L’accès à quasiment toutes les esquisses et scénarios imaginés par Proust, dans les bénéfices multiples d’une poïétique clairement exposée, commentée, accessible à présent, nourrit notre connaissance de la genèse du « mythe Vinteuil« , figure clé du compositeur selon Proust. Ce dernier, suprême conteur, accumule tant de précisions à son sujet que d’aucun ont pensé / pensent toujours, que la créature fictionnelle a bel et bien existé. Sa Sonate pour violon et piano, son Septuor s’ils sont nés dans la recherche, paraissent plus vrais que nature. Au Conservatoire national supérieur de musique et de danse de Paris, n’existe-t-il pas, aux côtés des salles Rameau, Fauré et Debussy, une salle… Vinteuil? Bel hommage qui est aussi source de quiproquos.

Comme un enquêteur amoureux de l’objet de sa recherche, l’auteur recense, analyse, décrypte, recompose et nourrit chaque opus de l’œuvre musicale du dénommé Vinnteuil, œuvre elle aussi multiple éparpillée dans chacun des volumes de l’odyssée proustienne, – romans et aussi textes engagés : Contre Sainte-Beuve, Jean Santeuil,  Les Plaisirs et les jours ; évidemment  les sept romans de la Recherche : Du côté de chez Swann, À l’ombre des jeunes filles, Le côté de Guermantes,  Sodome et Gomorrhe, La prisonnière, La fugitive, Le temps retrouvé.

Il en déduit le catalogue précis de toutes les œuvres composées par Vinteuil que mentionne et décrit si subtilement Proust dans La recherche, avec un focus spécifique sur la fameuse « petite phrase », emblème de l’amour qui cristallise d’une certain manière et qui manifeste tous les états d’âme du Swann épris, amoureux.

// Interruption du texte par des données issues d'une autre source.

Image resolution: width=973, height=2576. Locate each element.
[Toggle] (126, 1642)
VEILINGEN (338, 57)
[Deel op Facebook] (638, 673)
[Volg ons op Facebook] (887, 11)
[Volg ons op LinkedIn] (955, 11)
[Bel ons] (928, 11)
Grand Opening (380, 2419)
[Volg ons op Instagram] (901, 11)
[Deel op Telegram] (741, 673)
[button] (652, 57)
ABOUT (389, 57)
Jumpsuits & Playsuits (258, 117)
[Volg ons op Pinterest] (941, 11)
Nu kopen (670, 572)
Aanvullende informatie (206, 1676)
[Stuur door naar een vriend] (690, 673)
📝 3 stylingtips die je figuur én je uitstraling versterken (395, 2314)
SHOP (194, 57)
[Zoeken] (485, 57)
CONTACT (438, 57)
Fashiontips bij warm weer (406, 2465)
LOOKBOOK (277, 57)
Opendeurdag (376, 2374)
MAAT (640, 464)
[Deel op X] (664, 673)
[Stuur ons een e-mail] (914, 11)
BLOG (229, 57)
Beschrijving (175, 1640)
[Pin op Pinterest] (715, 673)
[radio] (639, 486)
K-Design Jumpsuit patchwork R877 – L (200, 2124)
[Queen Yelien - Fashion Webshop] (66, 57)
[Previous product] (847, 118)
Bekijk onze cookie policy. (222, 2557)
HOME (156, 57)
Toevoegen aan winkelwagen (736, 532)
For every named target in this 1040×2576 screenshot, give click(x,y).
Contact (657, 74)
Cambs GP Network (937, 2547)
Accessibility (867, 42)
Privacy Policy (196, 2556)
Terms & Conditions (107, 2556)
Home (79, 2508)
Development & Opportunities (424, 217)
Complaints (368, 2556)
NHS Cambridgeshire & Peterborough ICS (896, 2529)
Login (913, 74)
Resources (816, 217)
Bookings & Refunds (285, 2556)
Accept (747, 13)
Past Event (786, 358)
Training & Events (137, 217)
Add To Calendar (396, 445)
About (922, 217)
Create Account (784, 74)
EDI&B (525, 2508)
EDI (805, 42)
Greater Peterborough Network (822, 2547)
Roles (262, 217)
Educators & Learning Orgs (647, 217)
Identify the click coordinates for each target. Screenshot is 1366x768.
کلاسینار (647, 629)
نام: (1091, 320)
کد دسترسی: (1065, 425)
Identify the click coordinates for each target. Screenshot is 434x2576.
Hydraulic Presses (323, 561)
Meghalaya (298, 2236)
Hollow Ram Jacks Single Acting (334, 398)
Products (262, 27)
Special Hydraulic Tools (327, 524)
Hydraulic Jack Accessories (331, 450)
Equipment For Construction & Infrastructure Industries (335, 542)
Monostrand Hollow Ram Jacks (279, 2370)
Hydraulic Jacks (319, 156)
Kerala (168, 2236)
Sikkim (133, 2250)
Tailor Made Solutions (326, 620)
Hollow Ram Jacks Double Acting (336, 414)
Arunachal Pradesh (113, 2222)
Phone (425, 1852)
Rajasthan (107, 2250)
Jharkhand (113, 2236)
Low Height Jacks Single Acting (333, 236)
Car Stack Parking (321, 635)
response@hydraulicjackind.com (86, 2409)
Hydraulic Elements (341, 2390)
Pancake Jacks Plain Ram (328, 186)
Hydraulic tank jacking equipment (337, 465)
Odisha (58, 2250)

Proche des idées et questionnements développés dans ses autres essais : « Musicologie générale et sémiologie, Wagner androgyne, Le combat de Chronos et d’Orphée »… mais aussi Lévi-Strauss musicien, Analyses et interprétations de la musique, Fidélité et infidélité dans les mises en scène d’opéra et Les récits cachés de Richard Wagner… ces derniers rédigés depuis 2008, cette 3ème édition s’affirme par son apport particulièrement riche. Voire définitif ?

 

 

3ème édition de
 » Proust musicien  » de Jean-Yves Nattiez,
une poïétique proustienne
exhaustive, nouvellement exploitée

Bénéficiaire de ces dernières données, cette 3e édition a le mérite de l’actualisation et de l’enrichissement des informations comme des pistes spéculatives.
Le texte corrigé et remodelé ainsi souligne les fruits de l’analyse qui questionne les rapports entre musique, mythe, littérature ; en réalité l’auteur va plus loin qu’une simple étude transversale et générique sur les rapports musique / langage.

Moins économe dans l’approfondissement de son approche critique, l’auteur défend désormais que « Proust musicien est bel et bien un essai de sémiologie » ; d’abord, en révélant la  progression du rapport de Proust à la musique tout au long de la Recherche.
Ensuite, en précisant que «  l’inventaire empirique de ce que Proust nous dit de la musique constitue bien une analyse du niveau neutre, au sens du modèle tripartite de Jean Molino  » que l’auteur utilise systématiquement dans ses investigations sémiologiques.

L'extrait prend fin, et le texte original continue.